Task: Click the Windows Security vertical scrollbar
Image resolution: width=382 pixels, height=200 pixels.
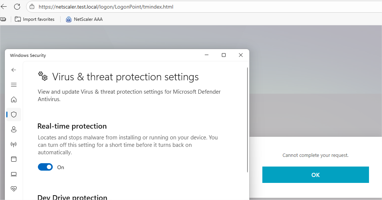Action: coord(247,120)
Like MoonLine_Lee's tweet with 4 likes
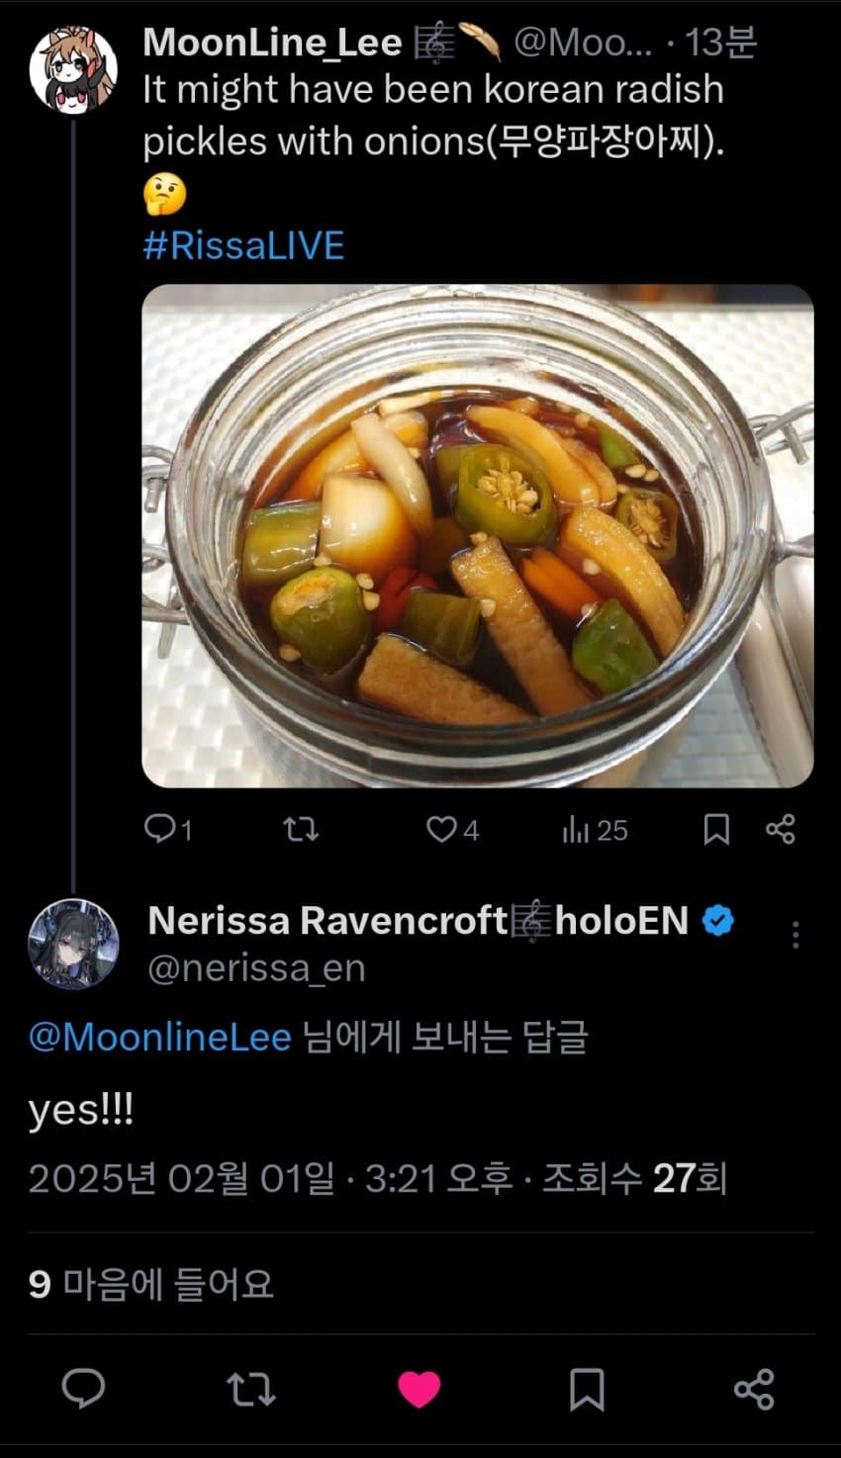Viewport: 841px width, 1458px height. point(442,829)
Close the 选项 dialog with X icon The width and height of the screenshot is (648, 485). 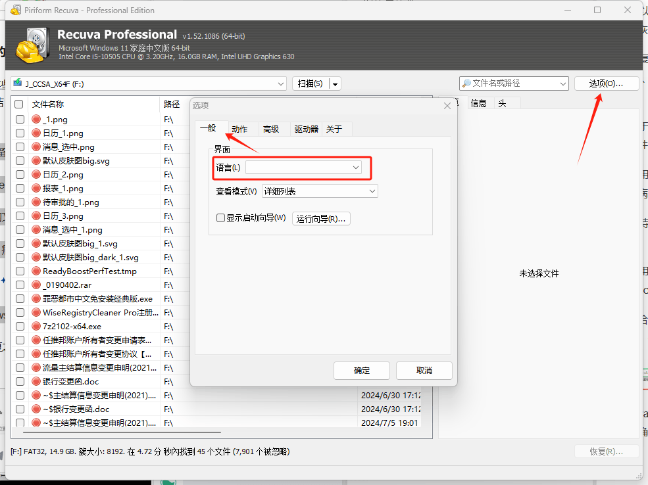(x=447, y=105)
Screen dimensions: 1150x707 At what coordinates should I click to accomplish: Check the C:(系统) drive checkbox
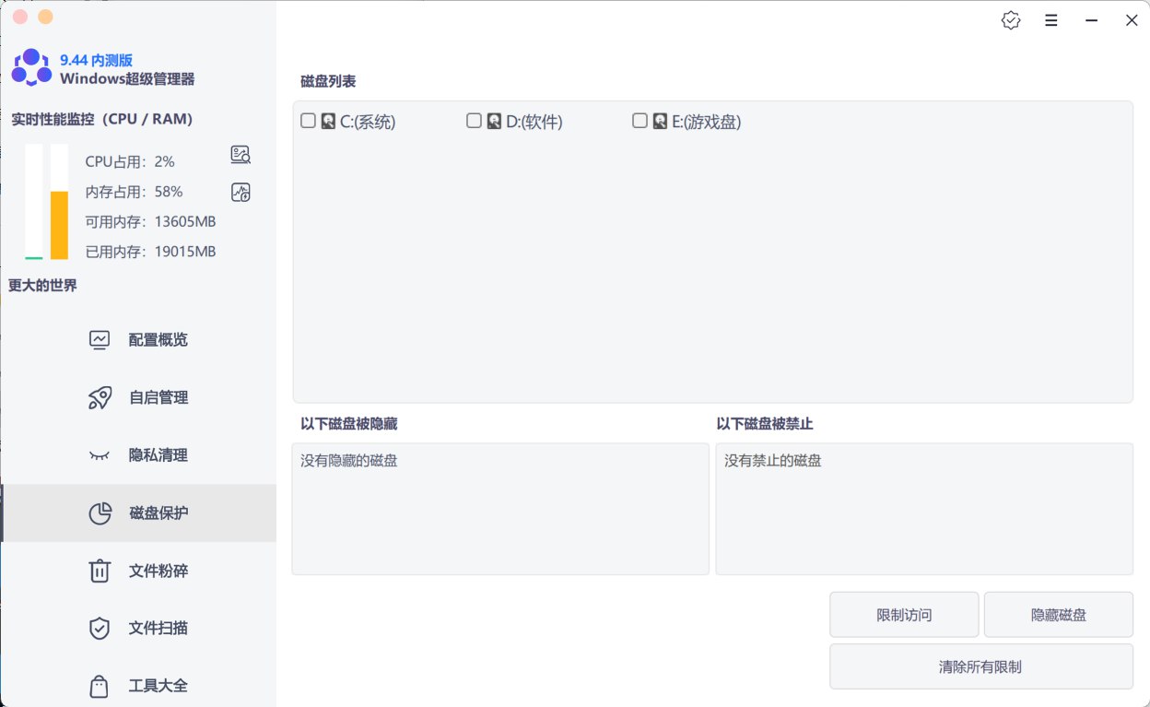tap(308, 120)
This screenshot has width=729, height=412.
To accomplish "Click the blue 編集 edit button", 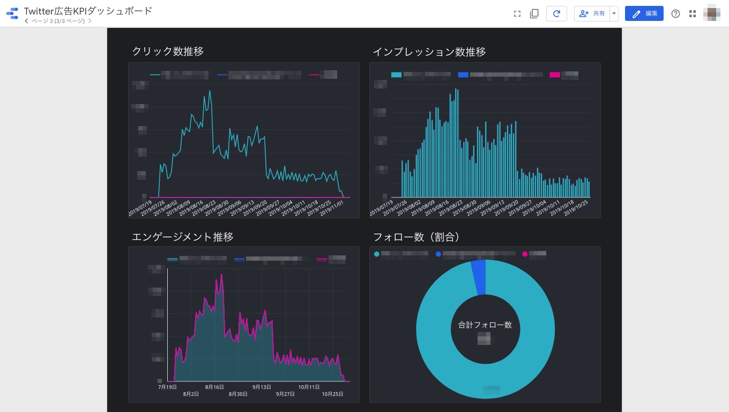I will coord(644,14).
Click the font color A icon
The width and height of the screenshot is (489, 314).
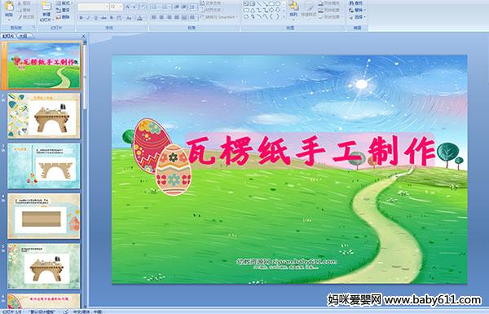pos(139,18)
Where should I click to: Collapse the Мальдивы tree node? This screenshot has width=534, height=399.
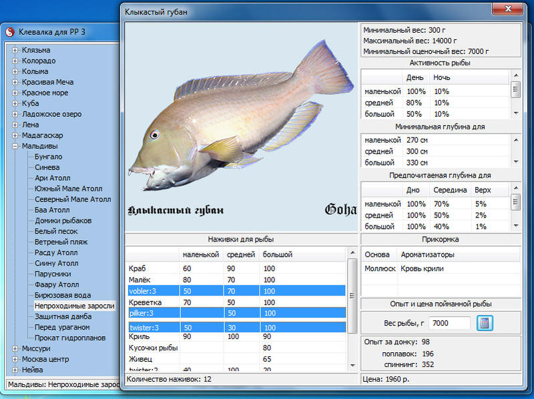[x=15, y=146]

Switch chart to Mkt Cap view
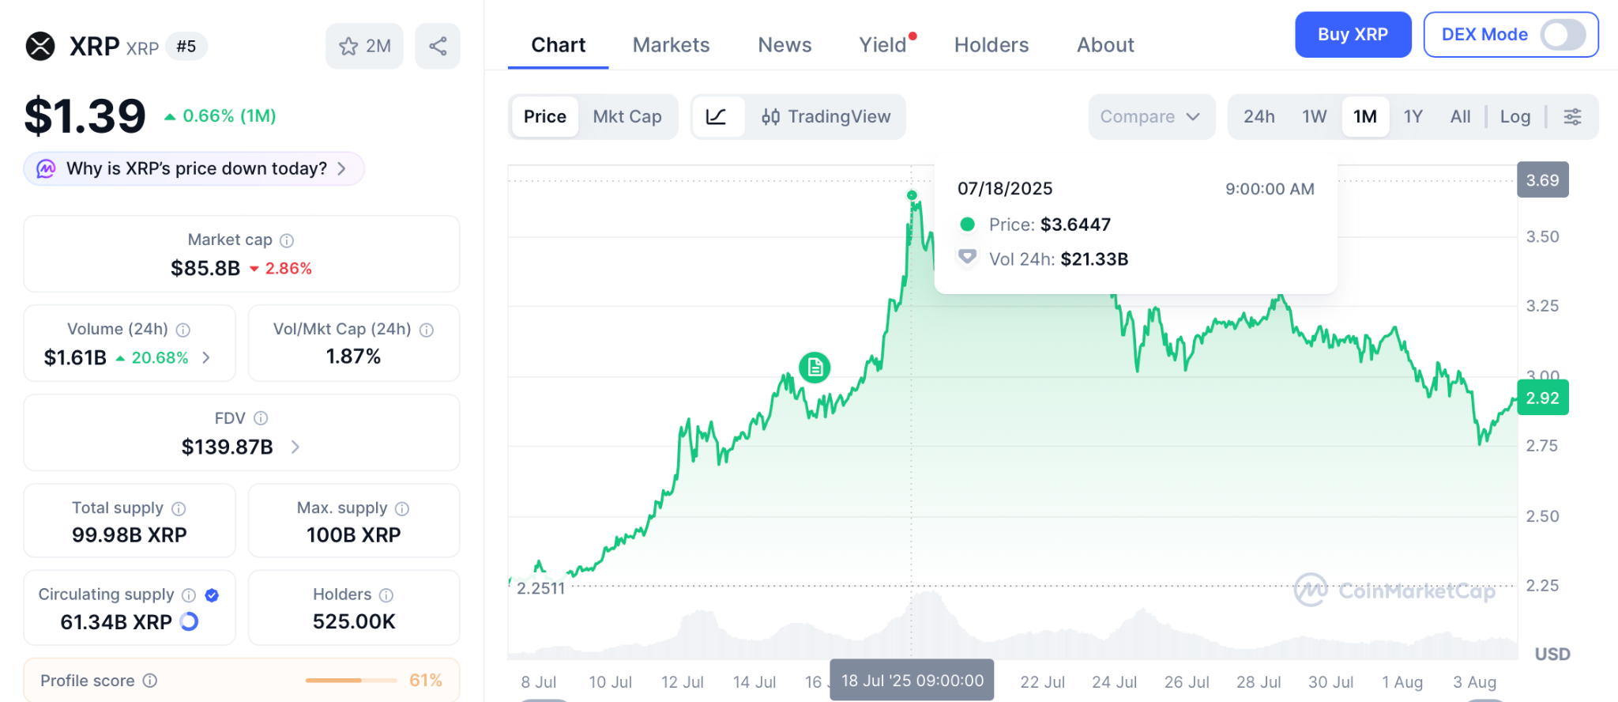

__Aim of the task__.
Your reply should consist solely of the lines from the line containing "The width and height of the screenshot is (489, 314)." through the last line of the listing, unchanged and free of pictures.

__Solved exercise__.
The width and height of the screenshot is (489, 314).
pos(139,18)
Where should I click to: Collapse the Мальдивы tree node? This screenshot has width=534, height=399.
[x=15, y=146]

Switch chart to Mkt Cap view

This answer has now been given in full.